US: Crime soaring in cities with defunded police departments
By Solange Reyner From Newsmax
Crime is soaring in cities where police departments have been defunded, reports Fox News.
Movements to defund the police have grown since George Floyd died in police custody in Minneapolis. Defunding means reallocating or redirecting funding away from the police department to other government agencies funded by the local municipality.
More than 20 major cities have reduced their police budgets in some form, though the scale and circumstances vary.
The results have not fared well in Los Angeles, Oakland, New York City, Portland and Austin. Homicides in Oakland, California, have risen 314 percent compared with the same time last year and law enforcement has seen a 113 percent increase in firearms assaults.
Violent crime surged in 2020 in Minneapolis following Floyd’s death, and murders have risen by 46 percent between Dec. 11, 2020 through March 28 of this year, compared to the same period last year.

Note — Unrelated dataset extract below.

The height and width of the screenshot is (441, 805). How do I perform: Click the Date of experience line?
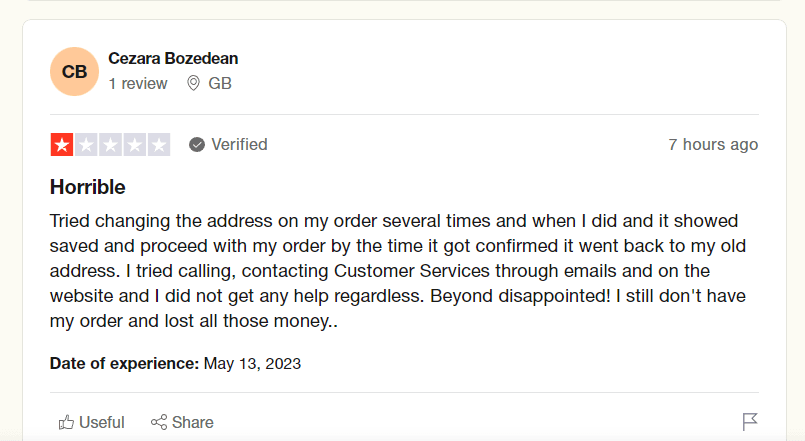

The Minneapolis City Council in December shifted approximately $8 million from the police department to other programs. In July, it diverted $1.1 million from the police department’s $193 million budget to the Office of Violence Prevention.
Murders have tripled from July 2020 to February 2021 in Portland, where city commissioners last May voted to cut nearly $16 million from the police budget in response to complaints about police force and racial injustice. Seventeen people have been murdered in Portland in the first two months of 2021, a 1,600 percent increase from the one murder reported during the same time period in 2020.
But there were fewer reports of assault offenses during the same time period compared with last year.
New York City has seen 76 murders this year alone, compared with 68 from the same time period in 2020. The City Council in July approved slashing $1 billion from the police budget, which included nearly $484 million in cuts and $354 million reallocated to other agencies ”best positioned to carry out the duties that have been previously assigned to the New York Police Department, like the Department of Education, the Department of Health & Mental Hygiene and the Department of Homeless Services.” Another $162 million was slashed through “associated costs,” the council said in a statement.
Los Angeles’ police department reported a 38 percent increase in murders in 2020 and a 28.3 percent increase in murders in 2021 through March 13. City leaders in July voted to cut the department’s budget by $150 million.
In Austin, where the city council voted to cut roughly one-third of the city’s $434 million police budget, aggravated assault reports were up 26 percent in 2021 as of February, compared with the same period last year.
”We are showing the country how reinvestments from the police budget can actually make many people’s lives so much better and safer,” Gregorio Casar, a councilmember in Austin, Texas, who helped pass the major cut, told the Guardian on March 11. ”This will build momentum for changes to police budgets across the country.’